Start of Record extracts

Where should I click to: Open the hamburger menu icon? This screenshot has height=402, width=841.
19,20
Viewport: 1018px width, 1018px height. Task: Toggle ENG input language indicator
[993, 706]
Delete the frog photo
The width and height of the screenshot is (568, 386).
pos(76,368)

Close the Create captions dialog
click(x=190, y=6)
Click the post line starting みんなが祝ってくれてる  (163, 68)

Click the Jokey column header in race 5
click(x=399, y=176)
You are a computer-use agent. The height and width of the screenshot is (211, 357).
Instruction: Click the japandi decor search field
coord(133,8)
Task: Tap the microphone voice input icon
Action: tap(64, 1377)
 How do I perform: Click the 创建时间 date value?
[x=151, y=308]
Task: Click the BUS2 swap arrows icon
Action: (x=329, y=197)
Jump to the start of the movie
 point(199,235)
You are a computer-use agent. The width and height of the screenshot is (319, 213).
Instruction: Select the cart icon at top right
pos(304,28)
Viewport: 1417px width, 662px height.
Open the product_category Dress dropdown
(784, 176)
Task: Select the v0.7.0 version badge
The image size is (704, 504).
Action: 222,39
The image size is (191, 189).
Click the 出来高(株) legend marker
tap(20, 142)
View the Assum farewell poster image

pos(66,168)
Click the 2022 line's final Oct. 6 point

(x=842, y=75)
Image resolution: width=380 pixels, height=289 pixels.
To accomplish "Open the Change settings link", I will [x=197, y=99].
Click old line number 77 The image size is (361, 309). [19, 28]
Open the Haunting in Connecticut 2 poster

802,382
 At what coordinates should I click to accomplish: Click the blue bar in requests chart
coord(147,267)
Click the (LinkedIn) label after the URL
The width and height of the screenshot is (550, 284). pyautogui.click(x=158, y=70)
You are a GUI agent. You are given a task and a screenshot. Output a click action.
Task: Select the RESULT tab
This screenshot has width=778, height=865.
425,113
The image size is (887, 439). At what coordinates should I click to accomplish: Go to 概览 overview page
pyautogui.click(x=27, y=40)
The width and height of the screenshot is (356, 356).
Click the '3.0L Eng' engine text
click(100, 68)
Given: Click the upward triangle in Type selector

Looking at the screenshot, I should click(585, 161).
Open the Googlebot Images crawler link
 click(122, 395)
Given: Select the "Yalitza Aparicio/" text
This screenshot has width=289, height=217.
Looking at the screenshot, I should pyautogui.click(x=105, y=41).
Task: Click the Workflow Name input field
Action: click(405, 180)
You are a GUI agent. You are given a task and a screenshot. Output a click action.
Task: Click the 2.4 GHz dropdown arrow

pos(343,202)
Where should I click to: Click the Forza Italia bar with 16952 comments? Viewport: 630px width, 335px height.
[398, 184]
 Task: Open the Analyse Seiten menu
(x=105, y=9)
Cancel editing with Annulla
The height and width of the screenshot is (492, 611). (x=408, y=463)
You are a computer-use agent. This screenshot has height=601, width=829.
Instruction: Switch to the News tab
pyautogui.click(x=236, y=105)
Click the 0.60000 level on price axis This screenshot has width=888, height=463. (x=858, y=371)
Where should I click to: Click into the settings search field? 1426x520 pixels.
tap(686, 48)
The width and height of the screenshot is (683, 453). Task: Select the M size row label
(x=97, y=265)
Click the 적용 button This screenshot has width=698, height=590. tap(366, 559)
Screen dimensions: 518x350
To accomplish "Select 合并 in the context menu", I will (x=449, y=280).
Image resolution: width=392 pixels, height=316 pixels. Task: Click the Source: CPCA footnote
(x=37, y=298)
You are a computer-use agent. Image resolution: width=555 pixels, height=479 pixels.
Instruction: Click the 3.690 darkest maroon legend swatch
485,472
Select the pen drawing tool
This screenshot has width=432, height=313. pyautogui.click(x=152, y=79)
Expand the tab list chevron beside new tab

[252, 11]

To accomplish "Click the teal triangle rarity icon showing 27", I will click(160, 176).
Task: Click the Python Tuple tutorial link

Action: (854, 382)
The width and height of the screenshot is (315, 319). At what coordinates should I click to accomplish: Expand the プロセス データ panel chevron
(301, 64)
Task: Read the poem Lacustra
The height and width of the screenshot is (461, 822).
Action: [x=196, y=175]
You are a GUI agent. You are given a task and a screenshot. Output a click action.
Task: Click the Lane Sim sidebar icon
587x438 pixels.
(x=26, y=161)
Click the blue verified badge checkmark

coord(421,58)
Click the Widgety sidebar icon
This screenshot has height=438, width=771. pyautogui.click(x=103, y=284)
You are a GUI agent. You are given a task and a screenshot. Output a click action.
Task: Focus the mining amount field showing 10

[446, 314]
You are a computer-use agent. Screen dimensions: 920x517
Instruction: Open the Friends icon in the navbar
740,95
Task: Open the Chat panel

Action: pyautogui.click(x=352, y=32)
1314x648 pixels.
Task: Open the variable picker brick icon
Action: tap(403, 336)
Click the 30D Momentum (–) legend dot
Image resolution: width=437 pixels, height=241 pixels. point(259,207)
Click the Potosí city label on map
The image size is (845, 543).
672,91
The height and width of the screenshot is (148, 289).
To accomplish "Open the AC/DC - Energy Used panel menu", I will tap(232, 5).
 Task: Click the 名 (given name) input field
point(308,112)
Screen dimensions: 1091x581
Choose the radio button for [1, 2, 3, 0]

End of Record extracts

What the task requires » Give the count of lines in the data that contain the word "will", and write nothing besides it.

Written solution » 4